Leave out the pictures and repeat the data exactly.

Collected data entries
|---|
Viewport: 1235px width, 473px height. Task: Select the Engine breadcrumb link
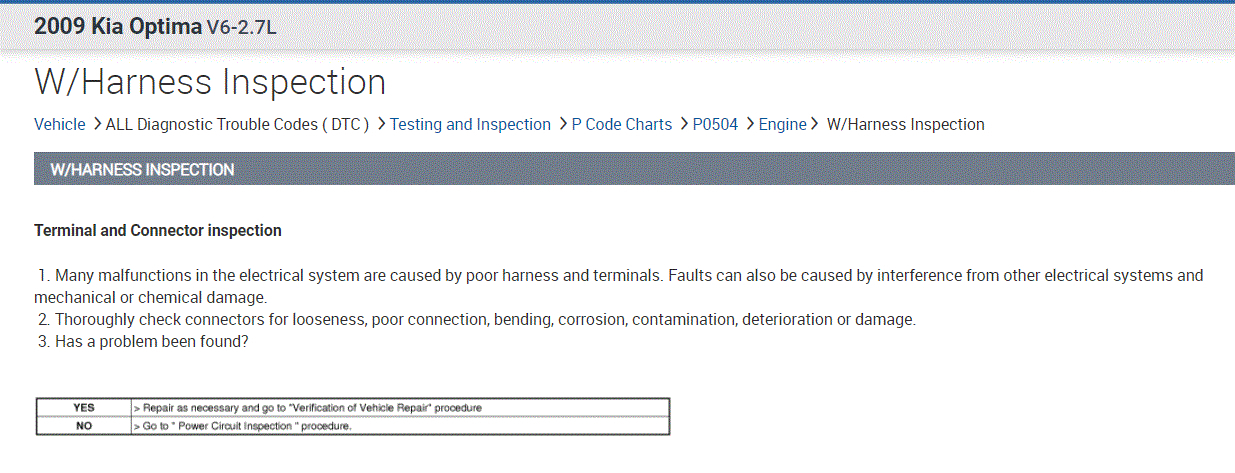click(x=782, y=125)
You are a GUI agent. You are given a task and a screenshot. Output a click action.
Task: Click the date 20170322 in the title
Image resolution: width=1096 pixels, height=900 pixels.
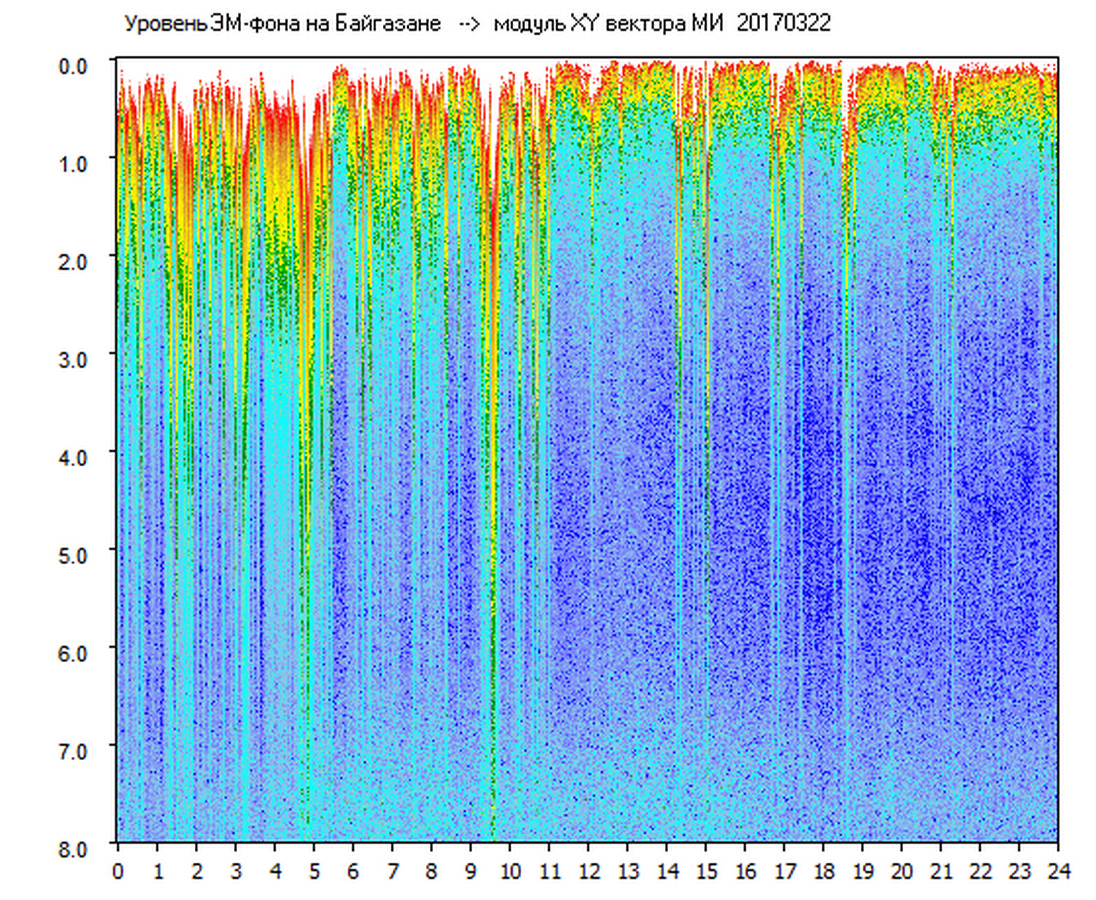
|---|
→ **WRITTEN SOLUTION**
Viewport: 1235px width, 473px height. Task: Select the Engine breadcrumb link
click(x=782, y=125)
You are a GUI agent. You are given a task and a screenshot. Output a click action.
Task: Click the date 20170322 in the title
Image resolution: width=1096 pixels, height=900 pixels.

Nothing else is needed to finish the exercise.